11. SPR sensor according to one of the preceding claims, characterized in that the fingers (f) of the planar carrier (1), the strip-shaped optical waveguide (2) carried by these with their thin metal layers (3) which enable the excitation of surface plasmon each of Recesses (8) of a microtitre plate (7) can be picked up.

12. SPR sensor according to claim 11, characterized in that the strip-shaped optical waveguide (2) provided with their excitation of surface plasmon thin metal layers (3) and optionally with a reflective front coating (4) provided optical waveguide (2) each with an intermediate arrangement Layer with a lower optical refractive index than that of the optical waveguide on a wall of a recess of a microtitre plate (7) are attached.

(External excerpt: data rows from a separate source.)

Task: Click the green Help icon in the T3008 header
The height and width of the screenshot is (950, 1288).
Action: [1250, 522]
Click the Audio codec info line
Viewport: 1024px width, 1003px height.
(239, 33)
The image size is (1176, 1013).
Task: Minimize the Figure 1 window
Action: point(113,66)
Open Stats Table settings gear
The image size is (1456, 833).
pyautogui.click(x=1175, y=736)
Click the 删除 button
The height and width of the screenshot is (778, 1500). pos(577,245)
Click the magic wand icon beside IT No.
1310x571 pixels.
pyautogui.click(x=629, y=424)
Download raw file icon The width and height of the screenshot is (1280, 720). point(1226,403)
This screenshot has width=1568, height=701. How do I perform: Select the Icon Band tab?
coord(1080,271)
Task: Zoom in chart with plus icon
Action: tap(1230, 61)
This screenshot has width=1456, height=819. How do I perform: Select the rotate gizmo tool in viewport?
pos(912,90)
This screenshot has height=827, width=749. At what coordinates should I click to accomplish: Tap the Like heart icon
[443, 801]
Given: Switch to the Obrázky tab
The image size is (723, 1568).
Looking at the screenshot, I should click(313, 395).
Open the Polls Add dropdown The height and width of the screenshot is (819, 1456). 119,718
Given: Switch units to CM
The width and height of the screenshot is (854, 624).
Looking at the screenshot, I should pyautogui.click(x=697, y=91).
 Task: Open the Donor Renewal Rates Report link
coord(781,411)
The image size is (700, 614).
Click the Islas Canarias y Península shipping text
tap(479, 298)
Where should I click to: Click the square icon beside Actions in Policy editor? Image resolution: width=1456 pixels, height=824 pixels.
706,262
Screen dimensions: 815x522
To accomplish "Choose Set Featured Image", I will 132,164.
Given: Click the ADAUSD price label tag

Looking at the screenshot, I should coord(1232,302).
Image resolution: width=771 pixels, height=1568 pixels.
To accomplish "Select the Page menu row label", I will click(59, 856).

13. SPR sensor according to one or more of claims 1 to 11, characterized in that a plurality of the strip-shaped optical waveguide (2) and the other assemblies (3 and optionally 13, 4) carrying planar carriers (1) away from the areas, which are provided with the thin metal layer (3) which enables the excitation of surface plasmons, are gripped by a common holding means and are spaced apart from one another in such a way that their spacing corresponds to the spacing of the recesses of a microtitre plate format which can be predetermined in a manner which can be predetermined.

14. SPR sensor according to 13, characterized in that the common holding means is formed by a potting (6), which leaves the optical waveguiding properties of the strip-shaped optical waveguide (2) and the first end face (21) optically unaffected.